Request coalescence. Many cloud-optimized libraries (e.g., fsspec, s3fs) implement request coalescing, where multiple adjacent or nearby small read requests are merged into a single larger HTTP GET request to optimize throughput and reduce latency overhead. The current implementation of chunkindex issues individual range requests for each sub-chunk. While this minimizes data transfer volume, it may result in a higher number of HTTP requests compared to reading full chunks with coalescing, which could be suboptimal in high-latency network environments or when many adjacent sub-chunks are requested sequentially.
Index overhead. Creating the sub-chunk index requires reading and decompressing the entire dataset once, representing an initial computational cost. Additionally, the index files consume storage space. In our experiments, the index size was approximately 16 % of the original data volume. This overhead must be weighed against the expected savings in data transfer and access time.

3.7 Scope of Applicability

The chunkindex library currently supports the following features:

File Formats. The library supports standard netCDF-4 files and valid HDF5 files;
Compression. Support is currently limited to the deflate (zlib) compression algorithm, which is the standard for netCDF-4. All compression levels (1–9) are supported. Other compression algorithms (e.g., SZIP) or third-party filters (e.g., Blosc, Zstd, LZF) are not currently supported;
Shuffle. The HDF5 shuffle filter is supported. However, as discussed in Sect. 3.2, shuffling changes the byte alignment of the compressed data, which can reduce the precision of the sub-chunk index.

4 Dataset and experiments

Generally, users access netCDF files using one of the following two patterns:

Read a time series for a small spatial region or,
Read a large spatial (2D or 3D) region (say, continental or global) at a specific time.

Very few access the dataset with a pattern between the two. Hence, these two patterns are considered in the experiments. The experiments read parts of the datasets described below to evaluate the performance of the libraries listed in Sect. 2 under various conditions. The dataset consists in two kinds of data:

One file from ocean model coming from Copernicus Monitoring Environment Marine Service (CMEMS, Clementi et al., 2021), with small chunk of less than 2 MB;
One file from the meteorological Global Forecast System (GFS) reformatted in a netCDF-4 file, with large chunk of about 50 MB (see NOAA, National Oceanic and Atmospheric Administrationl; NOAA, 2024).

Some files have been modified to fit to our test conditions, for instance to change the shuffle filter. The original GFS file was in GRIB, it has been converted in netCDF-4. Deflate compression with level 4 is applied to all variables in these netCDF-4 files either with or without the shuffle filter activated. The parts of data read in each file are identified in the following subsections. The chunkindex package does not require any modification to original files, only an index file is created to store the index for each netCDF-4 file using the chunkindex package.

▶ _Written request 1_
Reproduce the records verbatim, from their first line through the line containing "Action: (x=141, y=200)", with both ends included, and leave the pictures out.

▶ _Input material_
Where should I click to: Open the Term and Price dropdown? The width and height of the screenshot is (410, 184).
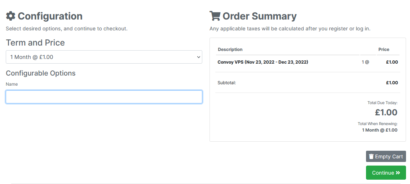coord(104,57)
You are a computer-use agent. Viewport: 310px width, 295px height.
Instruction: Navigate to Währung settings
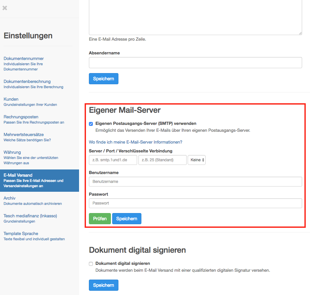[12, 152]
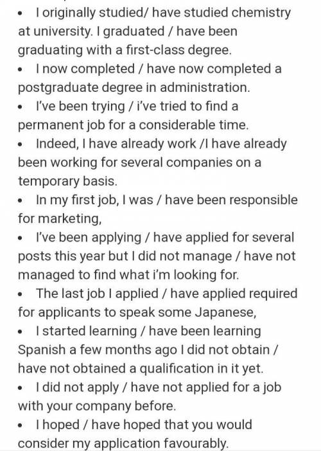The width and height of the screenshot is (321, 451).
Task: Click the word "was" in first job sentence
Action: (x=141, y=200)
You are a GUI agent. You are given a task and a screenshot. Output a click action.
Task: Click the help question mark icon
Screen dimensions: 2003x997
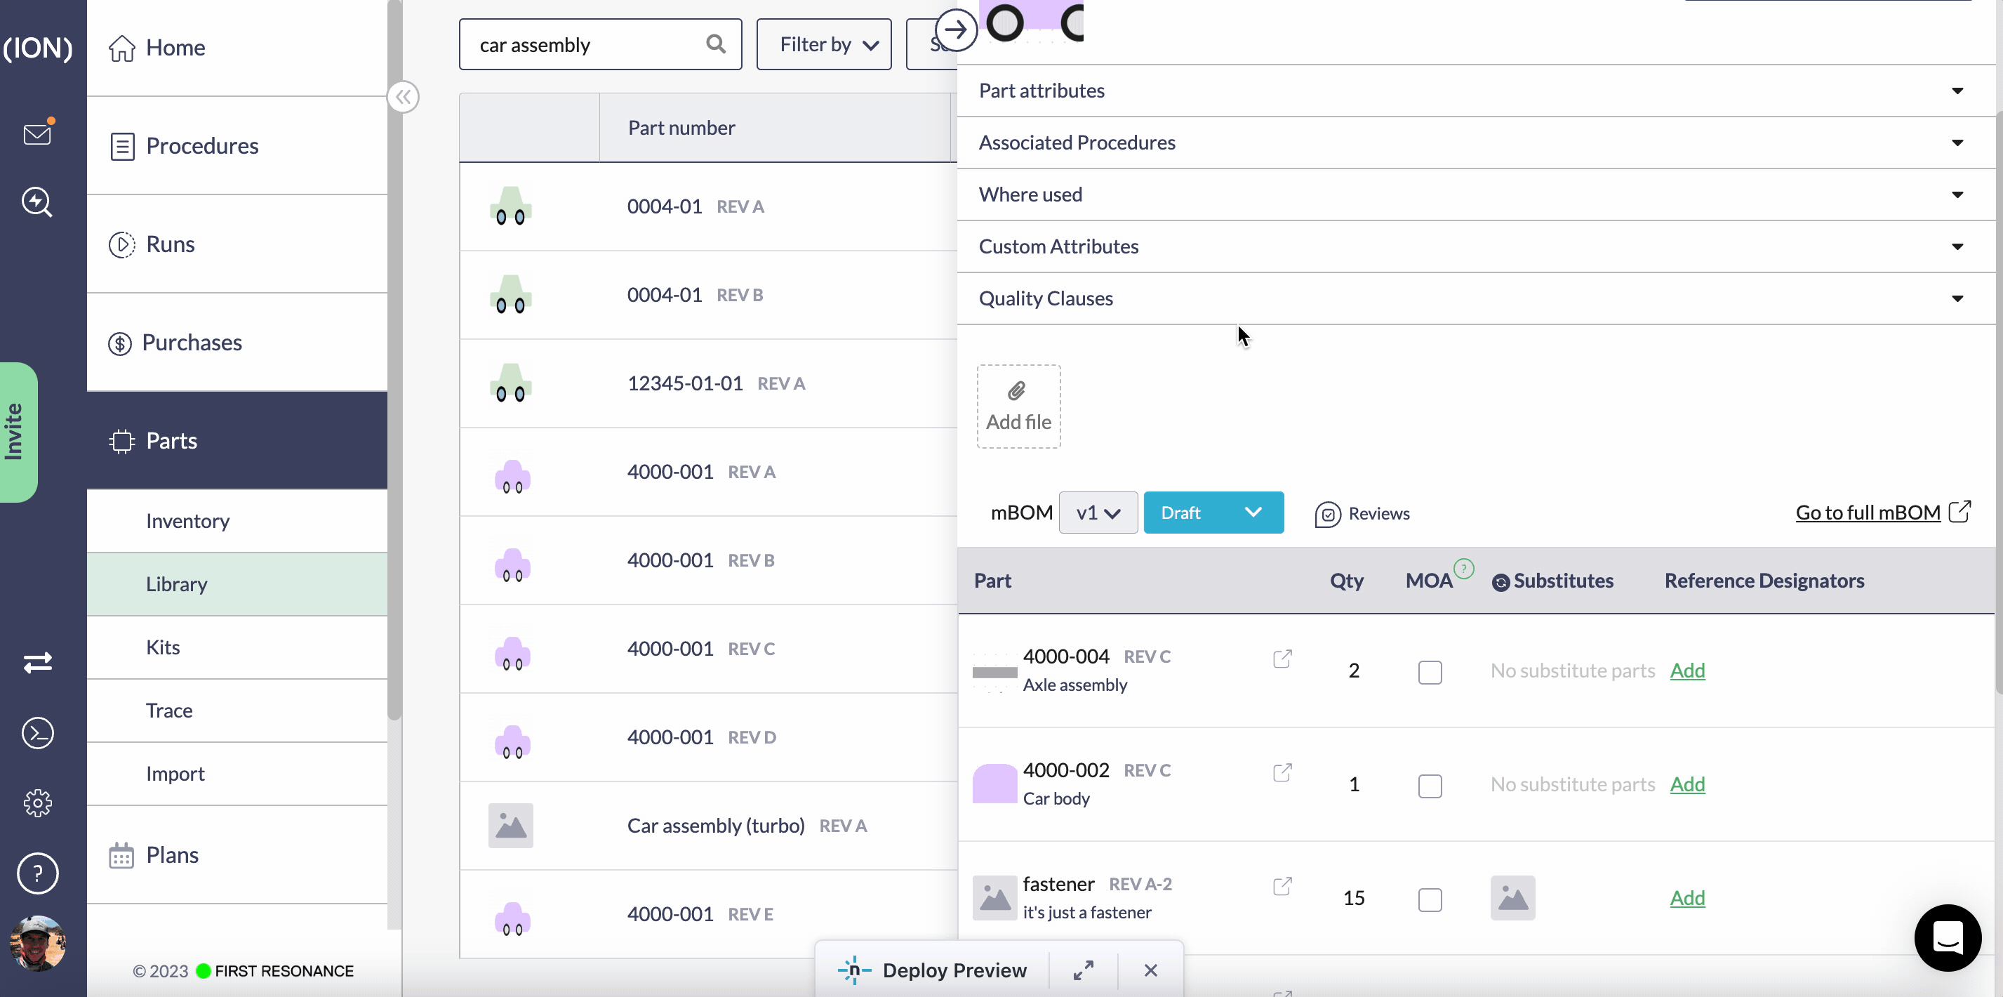click(37, 873)
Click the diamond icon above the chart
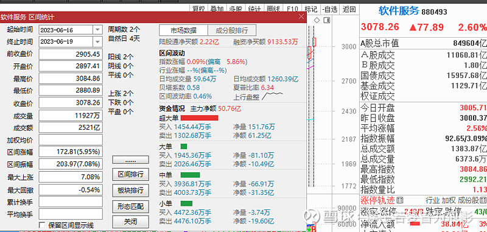Viewport: 487px width, 232px height. (317, 21)
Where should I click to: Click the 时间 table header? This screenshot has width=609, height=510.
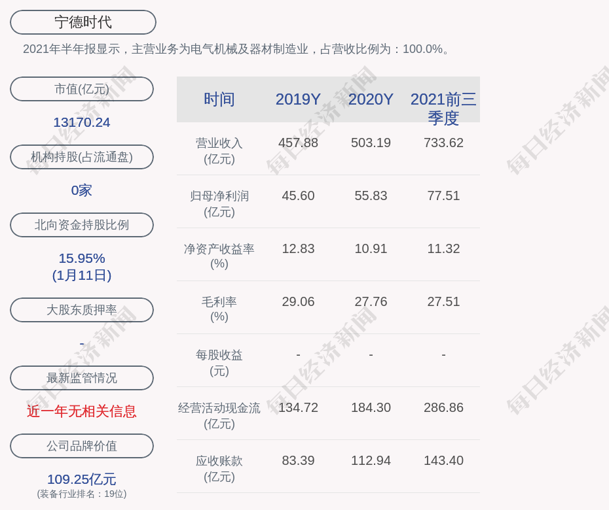click(x=219, y=99)
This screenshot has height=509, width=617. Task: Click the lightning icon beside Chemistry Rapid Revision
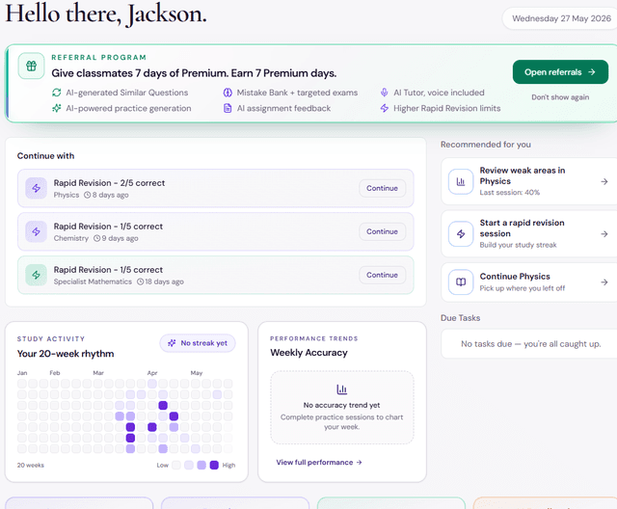click(37, 231)
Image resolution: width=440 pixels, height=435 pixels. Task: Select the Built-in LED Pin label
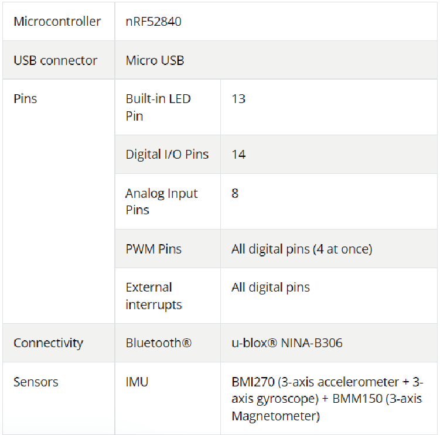[x=158, y=107]
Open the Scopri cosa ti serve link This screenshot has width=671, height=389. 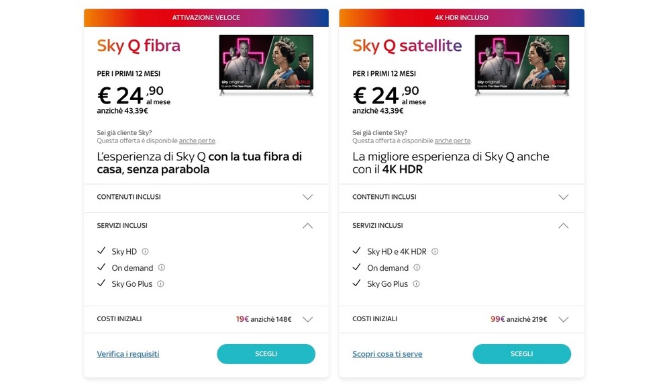387,354
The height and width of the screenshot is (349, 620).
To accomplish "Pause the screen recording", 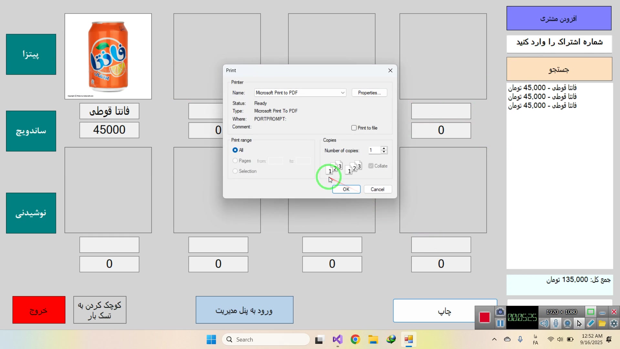I will point(500,323).
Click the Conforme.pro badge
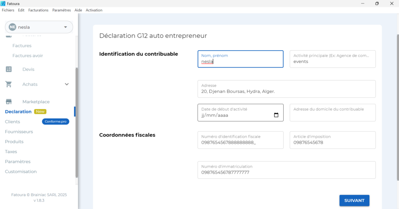399x209 pixels. [x=55, y=122]
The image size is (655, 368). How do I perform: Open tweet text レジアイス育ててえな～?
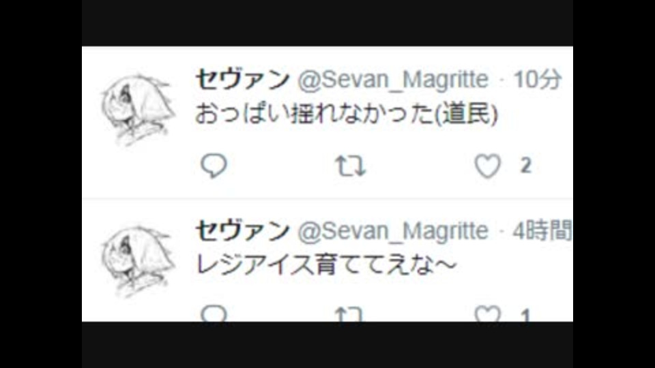point(326,265)
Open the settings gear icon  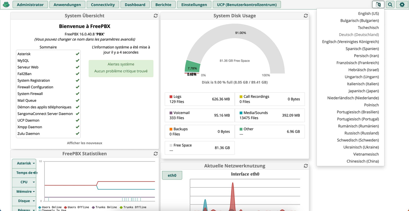coord(402,4)
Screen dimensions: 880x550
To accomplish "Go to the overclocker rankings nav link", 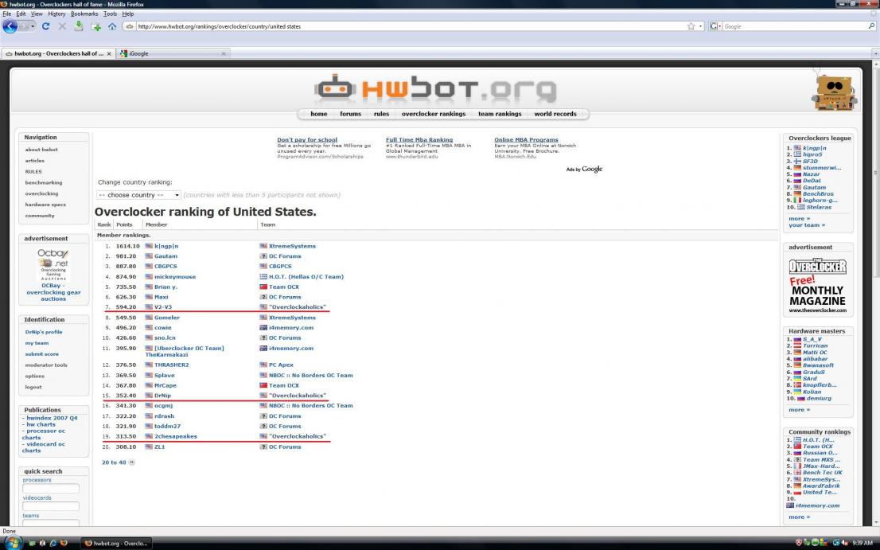I will point(434,114).
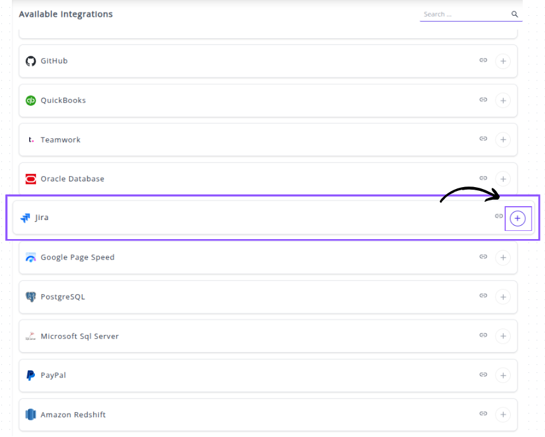The image size is (545, 437).
Task: Select the Teamwork row label
Action: pos(61,140)
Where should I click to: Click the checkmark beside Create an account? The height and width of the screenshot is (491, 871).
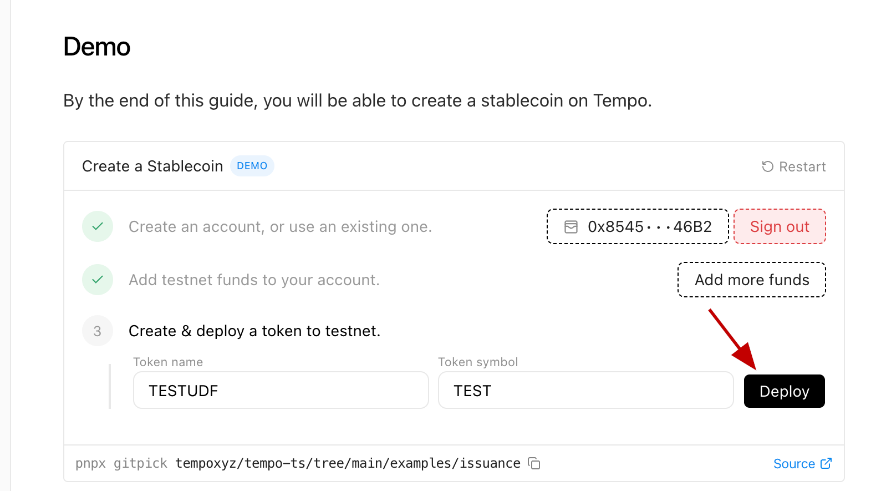coord(98,226)
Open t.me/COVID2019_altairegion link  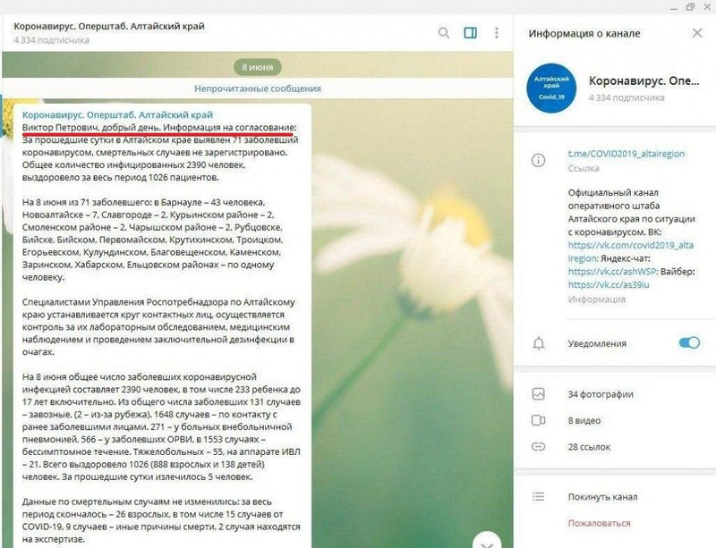626,154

▶ _Written request 2_
In the passage on the chunkindex library, list every compression algorithm or third-party filter named as not currently supported.

▶ _Result 1_
Where should I click to: Open the Term and Price dropdown? The width and height of the screenshot is (410, 184).
coord(104,57)
You are a computer-use agent. Viewport: 310px width, 295px height.
Instruction: Navigate to Währung settings
[12, 152]
The width and height of the screenshot is (321, 451).
Task: Click the word "was" in first job sentence
Action: (x=141, y=200)

▶ _Result 2_
SZIP, Blosc, Zstd, LZF